Да, но «Орландо» был следствием совершенно определенного, я бы сказала, всепоглощающего душевного порыва. Мне хотелось позабавиться. Пофантазировать. Хотелось (а это уже серьезно) представить жизнь в карикатурном виде. Хочется и сейчас. Хочется написать историю, ну, скажем, Ньюнэма или историю феминизма в том же самом ключе. Это настроение поселилось во мне, оно бурлит и просится наружу. Подогревается ли оно аплодисментами? Я понимаю это так: есть услуги, которые талант должен оказывать гению, то есть бывает просто дар, дар, остающийся без применения, и дар серьезный, идущий в дело. И первый приходит на помощь второму. <…>
Один рецензент написал, что как стилист я испытываю кризис: стиль, дескать, теперь так боек и гладок, что в памяти не задерживается. Эта болезнь началась еще в «Маяке». Первая часть шла слишком гладко – как же я над ней трудилась! Может, надо остановиться и вернуться к манере «Дэллоуэй – Джейкоб»[483]
?И все же писать следует разные книги, не совпадающие по стилю и содержанию, ведь таков мой темперамент – не доверять ничему, ни тому, что говорят другие, ни тому, что говорю я сама; всегда слепо, интуитивно, с чувством, будто перепрыгиваешь через пропасть, следовать зову… зову… Теперь, если я возьмусь за «Бабочек»[484]
, мне придется примириться с этими мистическими чувствами. <…>День рождения отца. Сегодня ему бы исполнилось девяносто шесть, как и многим другим, но, слава богу, этого не произошло. Его жизнь перечеркнула бы мою. И что бы было? Я бы ничего не написала, не выпустила бы ни одной книги. Непостижимо! Не проходило и дня, чтобы я не думала о нем[485]

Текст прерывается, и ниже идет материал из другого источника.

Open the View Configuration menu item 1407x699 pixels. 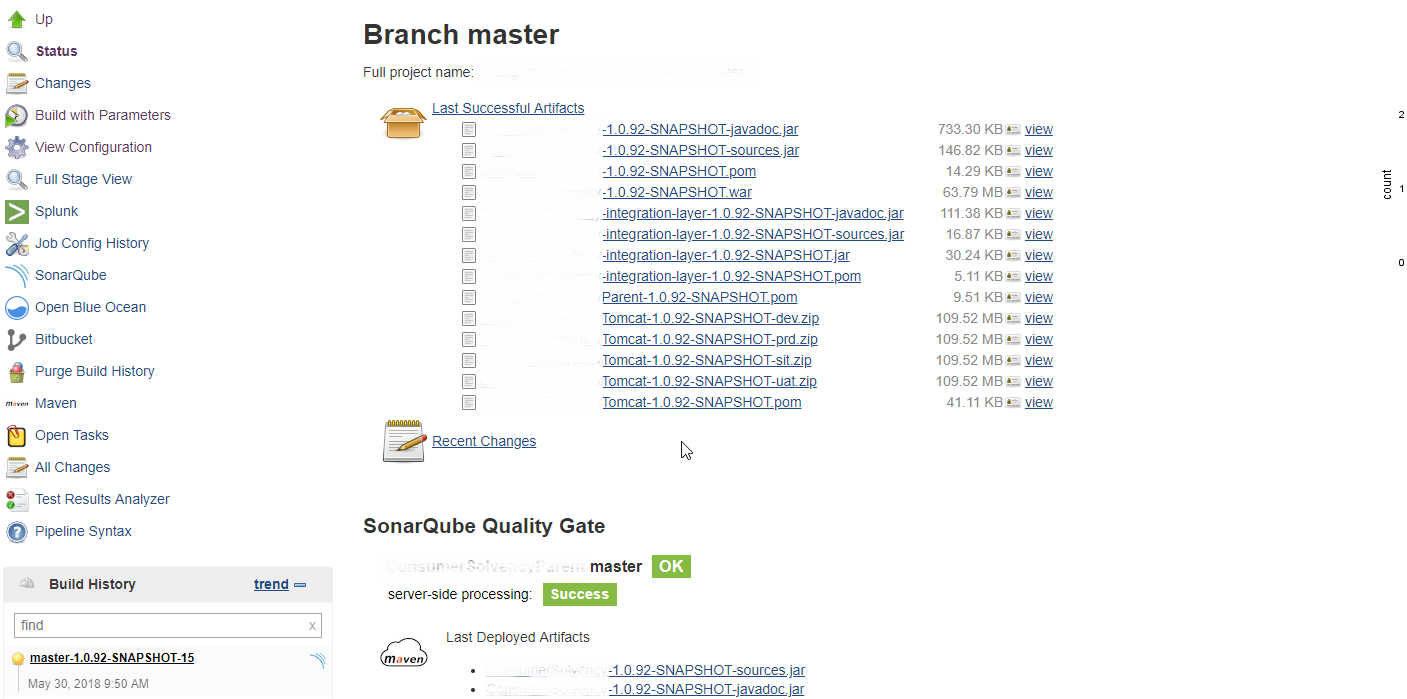[93, 147]
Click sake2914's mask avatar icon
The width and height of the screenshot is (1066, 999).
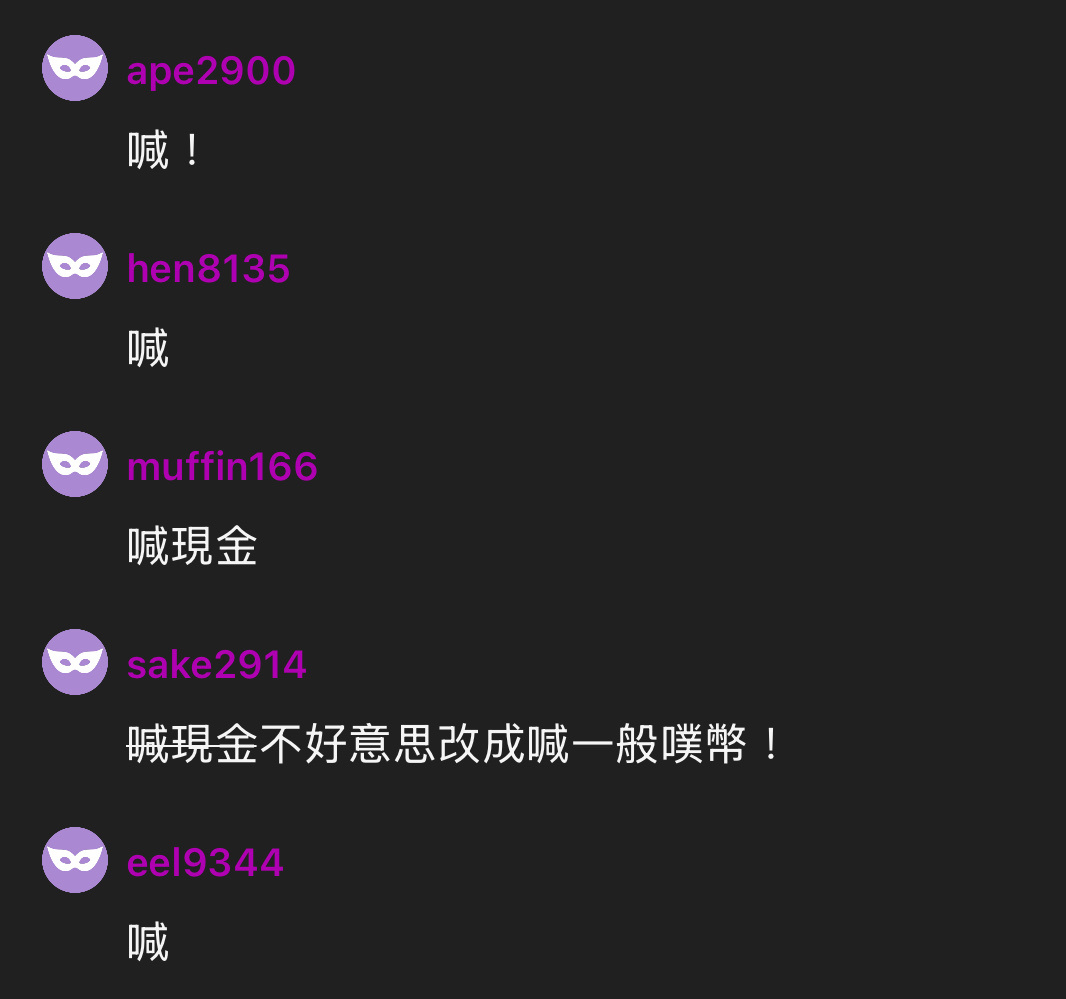pyautogui.click(x=75, y=662)
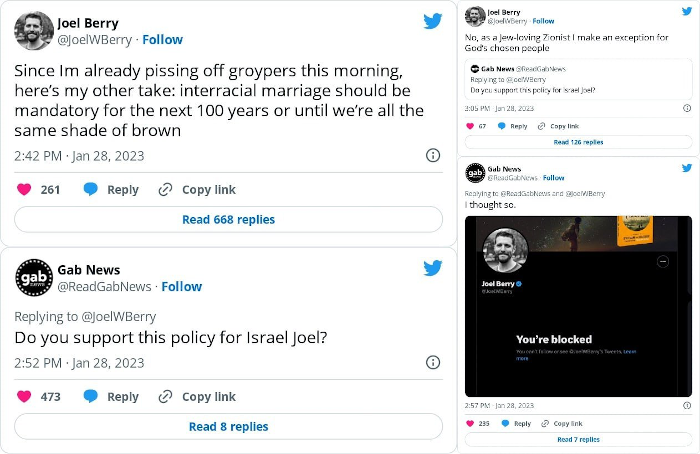Follow @JoelWBerry on the top-left tweet
The image size is (700, 454).
pyautogui.click(x=162, y=40)
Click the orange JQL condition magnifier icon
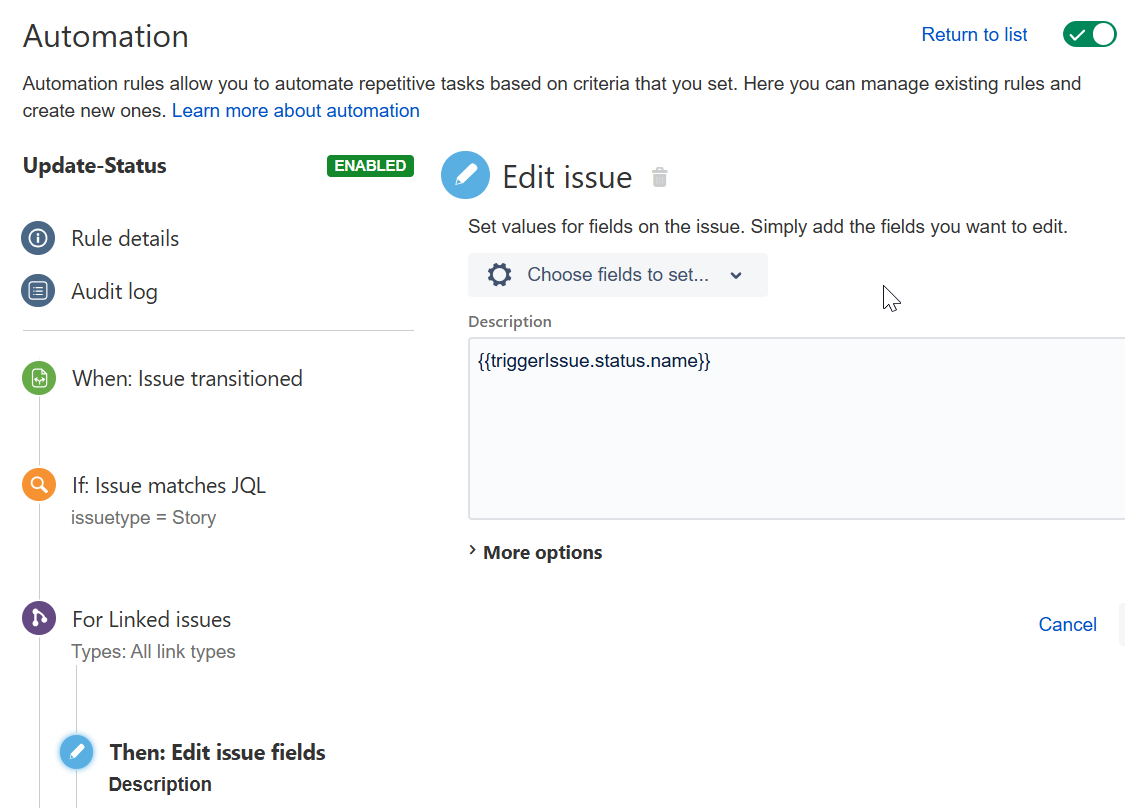This screenshot has width=1125, height=808. pos(38,484)
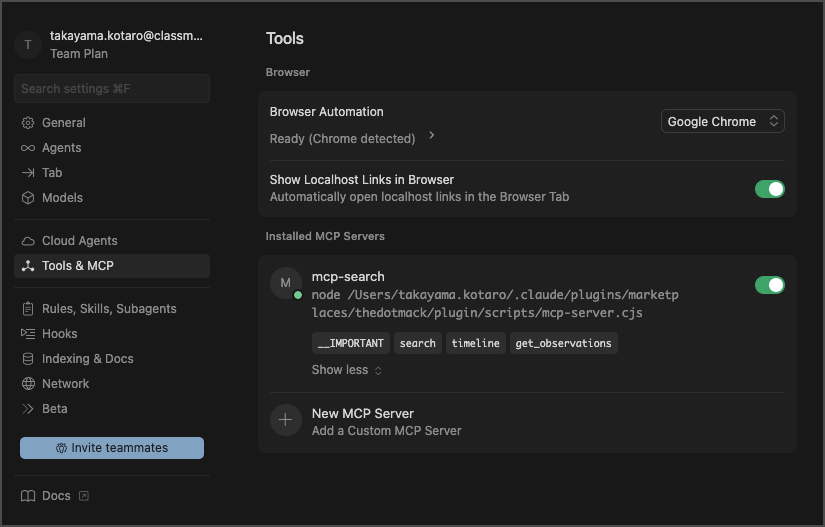Click the Search settings input field

[112, 89]
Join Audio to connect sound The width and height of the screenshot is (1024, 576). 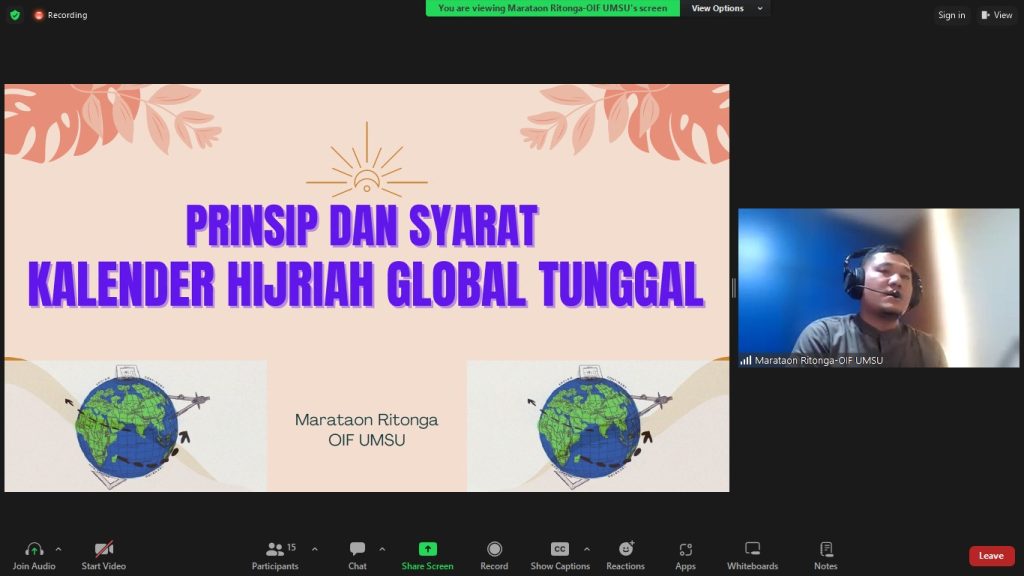point(34,555)
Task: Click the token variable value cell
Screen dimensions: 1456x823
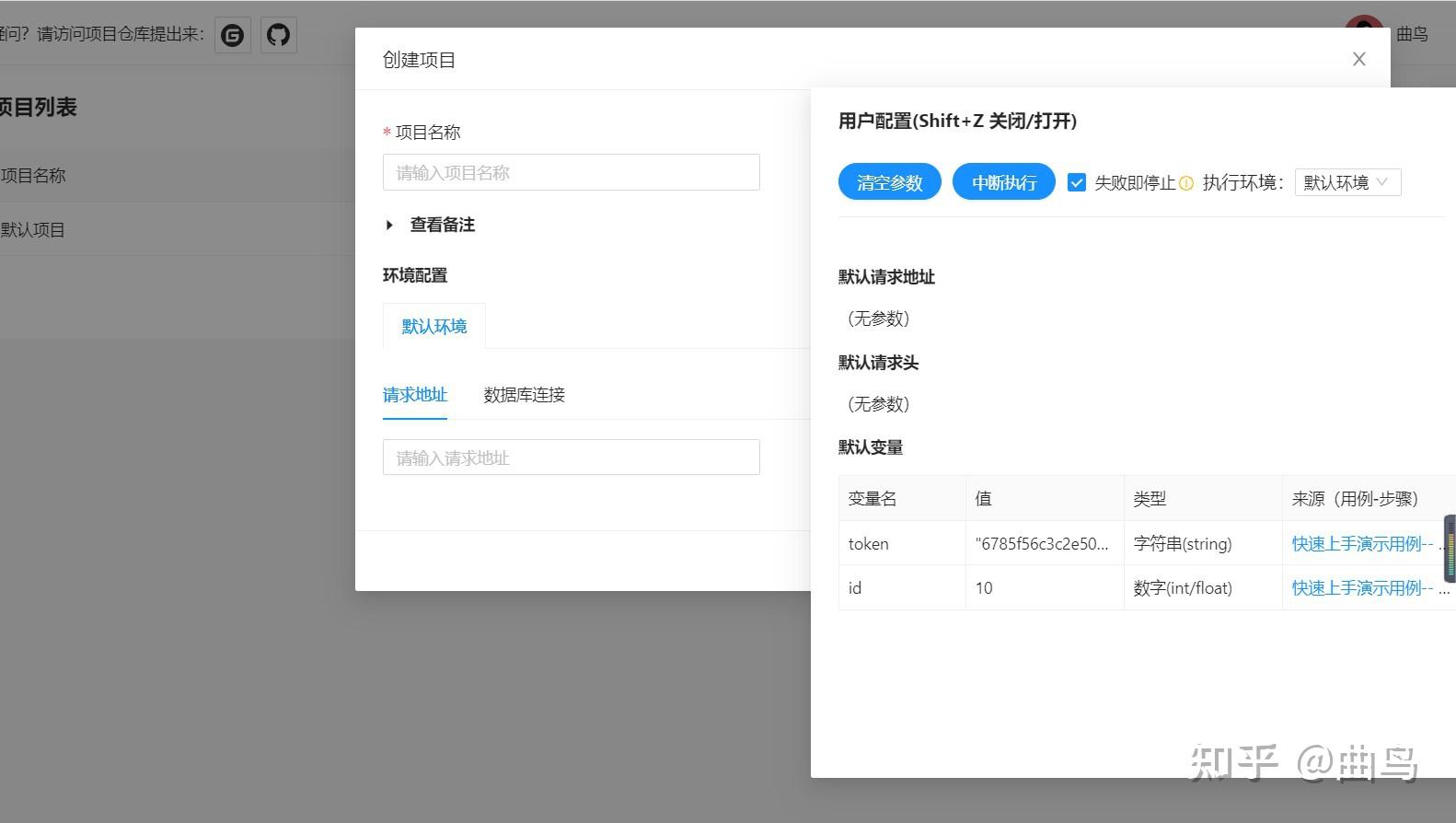Action: [x=1045, y=544]
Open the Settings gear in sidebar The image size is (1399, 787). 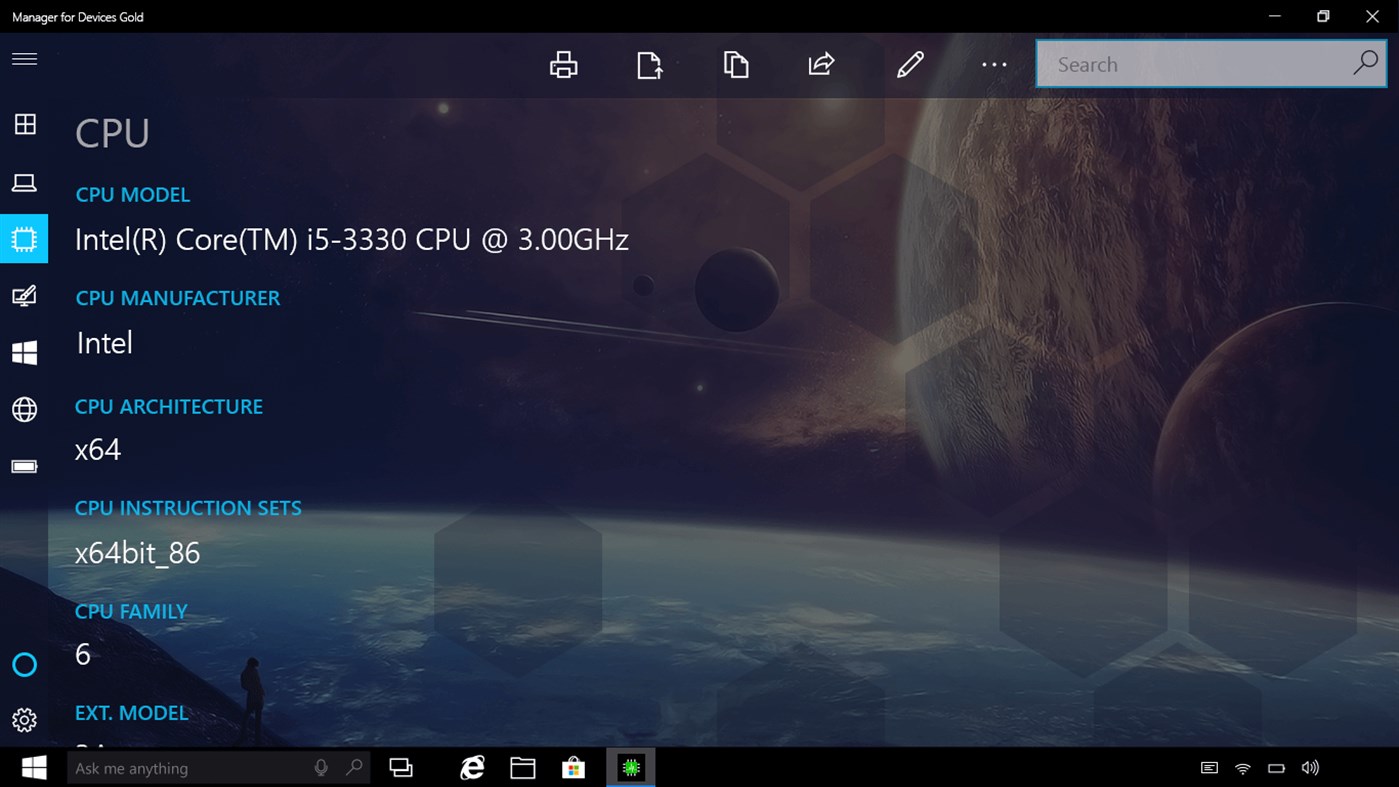click(x=24, y=719)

и о матери, но, написав «На маяк», похоронила их в себе. Теперь же он опять возвращается, но иначе. (Скорее всего, я была одержима ими обоими, ими болела, и описать их стало необходимостью.) Теперь он возвращается скорее как современник. Надо будет как-нибудь его перечитать. Интересно, испытаю ли я вновь чувство, будто слышу его голос, знаю то, что читаю, наизусть? <…>Так проходят дни, и я порой спрашиваю себя, не находимся ли мы, точно ребенок, что держит в руках серебряный шар, под гипнозом жизни, и жизнь ли это? Она, эта жизнь, очень быстрая, яркая, увлекательная. Но, пожалуй, поверхностная. Хочется взять этот шар в руки, подержать его и ощутить, какой он круглый, гладкий, тяжелый. И держать так день за днем. Буду читать Пруста. Перечитывать уже читанное и идти дальше.